SUNY Downstate, which took over the failing hospital in 2011 and wants to close it, is locked in a legal stalemate with unions representing hospital workers. The unions, which represent nurses and other workers, say the hospital is desperately needed by the community and they, along with some doctors, have gone to court to stop the shutdown. When the hospital's existence was threatened in the past, the state stepped in with a plan to save it. But now that states are still recovering from the economic downturn, and hospitals are under pressure to cut costs, no one has come forward this time, and the hospital may be doomed.

SUNY is now taking its most aggressive action yet, issuing another closing plan, ordering doctors to discharge remaining patients within a day or two and warning doctors to expect termination letters. The hospital's grim fate illustrates how  health care is changing in New York and in the country, as hospitals confront seismic changes in patient care and how it is financed.    

With its dwindling patient population, the huge red brick building in Cobble Hill stands on the border of Brooklyn Heights, with sweeping views of the Manhattan skyline that make it more valuable as a real estate development site than as a medical center.
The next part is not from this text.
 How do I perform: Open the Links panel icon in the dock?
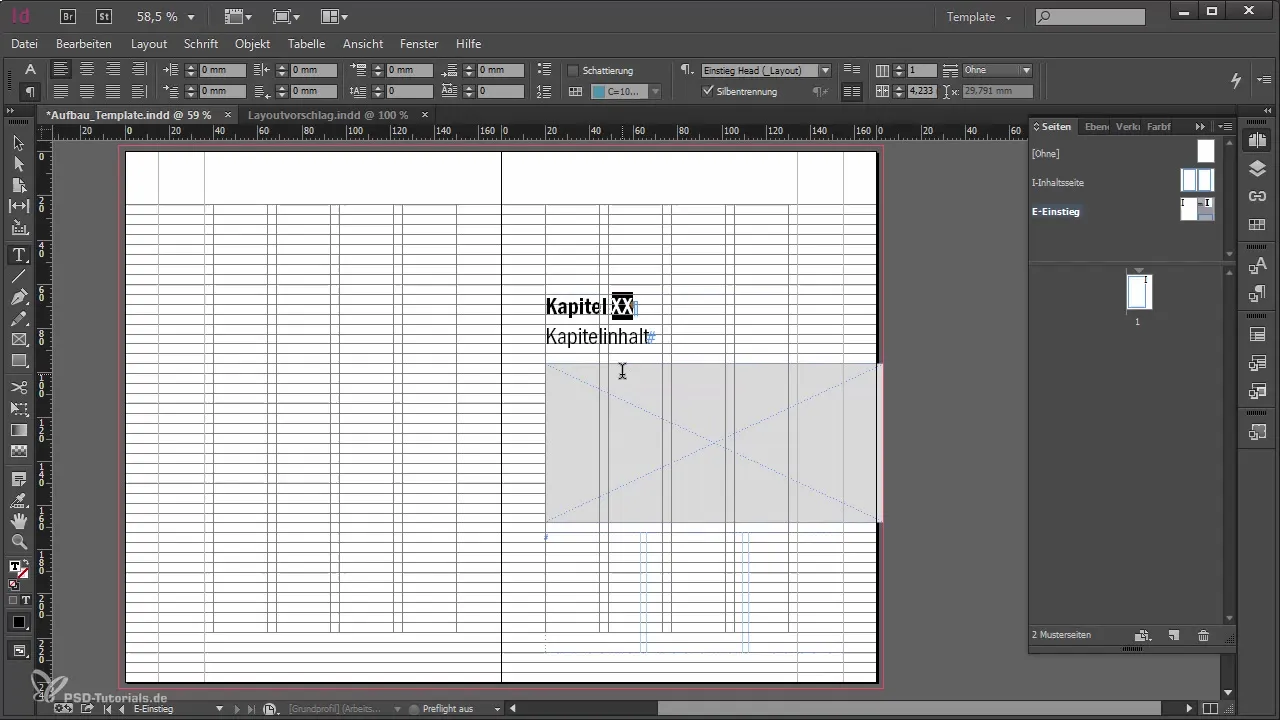(1258, 196)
The emergency room is open, but has orders to send patients in need of hospital beds elsewhere. There is only one baby in the neonatal intensive care unit meant for 38; one patient in adult intensive care; 10 patients in general medicine; and none in the cardiac unit, pediatrics, psychiatry, surgery or other mainstay areas of hospital care.    

"It's a ghost town," Dr. Judith Weinstock, a gynecologist who has worked at the hospital for 30 years, said this week, wandering through the empty corridors and elevators, never encountering a single patient.  

For over 150 years, Long Island College Hospital has ministered to the north Brooklyn neighborhoods overlooking New York Harbor and the Statue of Liberty, standing firm as Brando-esque dockworkers gave way to Wall Streeters and other affluent young professionals.

If it were a private hospital, Long Island College Hospital probably would have also declared bankruptcy by now. But because it is run by a government entity, it cannot.

The hospital is losing $15 million a month, $12 million of it in payroll, with almost no money coming in. State officials said they expected to cover the losses through advances on federal financing given to hospitals with large numbers of poor and uninsured patients.

News of the imminent closing prompted public officials, including the City Council speaker, Christine C. Quinn, and a rival mayoral candidate, Bill de Blasio, the public advocate, to decry the decision. But they offered little in the way of concrete solutions.

Matt Wing, a spokesman for Gov. Andrew M. Cuomo, said the hospital was losing money despite "significant support from state taxpayers." Now, he said, what the community needs is "new sustainable health care."

A few dozen longtime patients and nurses stood outside the hospital on Thursday afternoon, holding protest signs.

Julie Semente, a nurses' union representative for the hospital and an intensive care nurse, said she had been sitting with several colleagues amid empty beds when she began receiving a cascade of calls from different units of the hospital, saying they had been told to shut down. The operating room staff said they were told to complete the day's operations, then cancel all operations for the rest of the month. The endoscopy lab told her that they had been informed that after the end of the business day on Friday, "the lab no longer exists."

"We were a premium medical facility," she said. "SUNY is trying to euthanize this hospital."

Vivian Yee contributed reporting.

This article has been revised to reflect the following correction:

Correction: July 19, 2013

A picture caption with an earlier version of this article misspelled the name of a gynecologist who works at Long Island College Hospital. As the article correctly noted, she is Dr. Judith Weinstock, not Weinstein.